BEGIN

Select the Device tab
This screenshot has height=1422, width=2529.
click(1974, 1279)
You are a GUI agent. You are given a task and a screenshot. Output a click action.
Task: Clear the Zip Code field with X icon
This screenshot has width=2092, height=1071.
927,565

END

## AIM:
Could you copy out each of the rows above line for line, changing nothing?

## WRITTEN REPLY:
Select the Device tab
This screenshot has height=1422, width=2529.
click(1974, 1279)
You are a GUI agent. You are given a task and a screenshot. Output a click action.
Task: Clear the Zip Code field with X icon
This screenshot has width=2092, height=1071.
927,565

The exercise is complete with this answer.